The world’s first gene therapy clinical study was conducted in 1989, and now 3704 gene therapy studies from 204 countries are listed in the US Government’s clinical trials database. More than 50% of them are being conducted in the USA alone. The US government recently has removed NIH special oversight rules on gene therapy studies, and the USFDA has decided to consider gene therapy drugs like other medications for approval in order to make gene therapy a therapeutic reality for patients.
Despite many technological challenges and barriers, more than a dozen gene therapy-based drugs have entered the world pharmaceutical market to date. Gene therapy drugs currently available in the market are specific to particular conditions or diseases and can come with a very hefty price tag.

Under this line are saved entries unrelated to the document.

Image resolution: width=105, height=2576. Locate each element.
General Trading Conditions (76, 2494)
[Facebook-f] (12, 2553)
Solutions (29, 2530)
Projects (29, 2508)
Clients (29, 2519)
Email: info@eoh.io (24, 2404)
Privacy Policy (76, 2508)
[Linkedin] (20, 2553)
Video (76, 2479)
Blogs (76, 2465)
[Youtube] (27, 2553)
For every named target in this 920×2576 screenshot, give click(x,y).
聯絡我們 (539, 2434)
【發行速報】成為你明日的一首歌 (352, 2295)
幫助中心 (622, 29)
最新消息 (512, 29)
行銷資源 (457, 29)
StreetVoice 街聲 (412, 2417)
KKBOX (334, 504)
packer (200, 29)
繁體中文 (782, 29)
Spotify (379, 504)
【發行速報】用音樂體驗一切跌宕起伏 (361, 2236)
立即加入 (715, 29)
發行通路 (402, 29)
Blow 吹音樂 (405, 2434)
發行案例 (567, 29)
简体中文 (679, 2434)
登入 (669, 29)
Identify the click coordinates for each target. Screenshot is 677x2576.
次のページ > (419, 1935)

The first ever approved gene therapy drug was approved in China for use in squamous cell head and neck carcinoma in 2003. According to the manufacturer, a single dose of Gendicine™, costing less than US $400, is given to patients once a week for 8 weeks as a cure. Gendicine™ has been given to more than 30,000 cancer patients, and it has displayed an exemplary safety record with no significant side effects to date. Unfortunately, no information is available about the submission of Gendicine™ clinical data for approval from the USFDA to date, and the USFDA has not approved a drug (Introgen’s Advexin) based on the same p53 gene because of concerns with the AV vector delivery after the death of a trial participant in 1999.

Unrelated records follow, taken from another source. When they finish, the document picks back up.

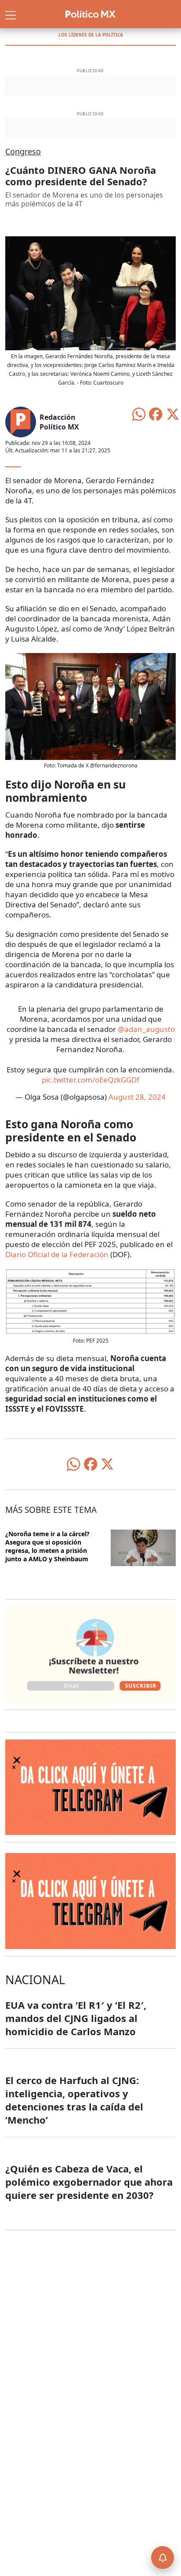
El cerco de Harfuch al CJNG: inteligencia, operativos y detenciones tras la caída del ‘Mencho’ (74, 2099)
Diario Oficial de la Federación (57, 1254)
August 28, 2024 (137, 1097)
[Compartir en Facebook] (155, 413)
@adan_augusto (146, 1029)
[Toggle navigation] (10, 14)
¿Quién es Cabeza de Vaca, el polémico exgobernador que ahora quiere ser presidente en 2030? (89, 2182)
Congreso (23, 151)
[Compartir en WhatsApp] (138, 413)
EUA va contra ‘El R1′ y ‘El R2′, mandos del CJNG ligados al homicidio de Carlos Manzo (75, 2018)
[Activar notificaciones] (162, 2557)
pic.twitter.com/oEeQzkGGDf (90, 1080)
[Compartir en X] (172, 413)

Recently, another retrovirus-based drug, Strimvelis™, was approved in Europe to treat an ultra-rare immunodeficiency syndrome, ADA-SCID, or Bubble Boy Syndrome, a fatal and life-threatening disease due to lymphopenia, and recurrent and opportunistic infections. The ADA gene is treated ex-vivo with Stimvelis and then reintroduced into the patients whose bodies can express protein to repair their immune system on their own. This drug, with a list price of $714,000, is available for ADA-SCID patients without a donor that has matched human leukocyte antigen (HLA). Amazingly, clinical studies revealed a 100% remission rate for Strimvelis™.

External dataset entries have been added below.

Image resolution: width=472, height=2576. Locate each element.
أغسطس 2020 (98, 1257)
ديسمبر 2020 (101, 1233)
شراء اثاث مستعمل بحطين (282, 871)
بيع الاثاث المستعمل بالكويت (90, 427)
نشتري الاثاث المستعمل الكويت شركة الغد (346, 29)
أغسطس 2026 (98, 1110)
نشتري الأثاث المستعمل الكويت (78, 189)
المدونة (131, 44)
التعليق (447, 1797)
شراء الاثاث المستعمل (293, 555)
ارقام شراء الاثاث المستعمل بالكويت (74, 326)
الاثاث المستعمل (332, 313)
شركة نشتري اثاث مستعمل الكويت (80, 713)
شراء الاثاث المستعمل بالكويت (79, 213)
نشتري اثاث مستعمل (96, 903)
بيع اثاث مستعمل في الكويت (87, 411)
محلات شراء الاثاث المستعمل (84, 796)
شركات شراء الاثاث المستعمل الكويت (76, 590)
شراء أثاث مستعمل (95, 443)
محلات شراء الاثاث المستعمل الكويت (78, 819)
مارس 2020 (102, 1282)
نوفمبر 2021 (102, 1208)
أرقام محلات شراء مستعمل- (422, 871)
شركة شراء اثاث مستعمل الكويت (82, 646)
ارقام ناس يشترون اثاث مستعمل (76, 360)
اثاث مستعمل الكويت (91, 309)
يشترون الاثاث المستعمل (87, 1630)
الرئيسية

The USFDA has approved an HSV-based drug called T-VEC (Imlygic™) for melanoma treatment. T-VEC directly kills metastatic melanoma cells and enhances the immune response against them. The T-VEC treatment course involves a series of HSV injections into the melanoma lesions for 6 months for a complete cure.
Gene therapy is a rapidly expanding field, and it seems that scientists have only scratched the surface of its potential. The more that is discovered about how to optimize gene delivery vectors, the closer this field gets to delivering wide-scale solutions to modern medicine.
Undoubtedly, the interest in offering gene therapy-based treatments is one of the most defining developments in the pharmaceutical industry and is expected to have far-reaching implications on curing dangerous diseases in the future. With an estimated US $11 billion market in the next 10 years, both clinical trials and the pharmaceutical industry are anticipated to benefit immensely from gene therapy.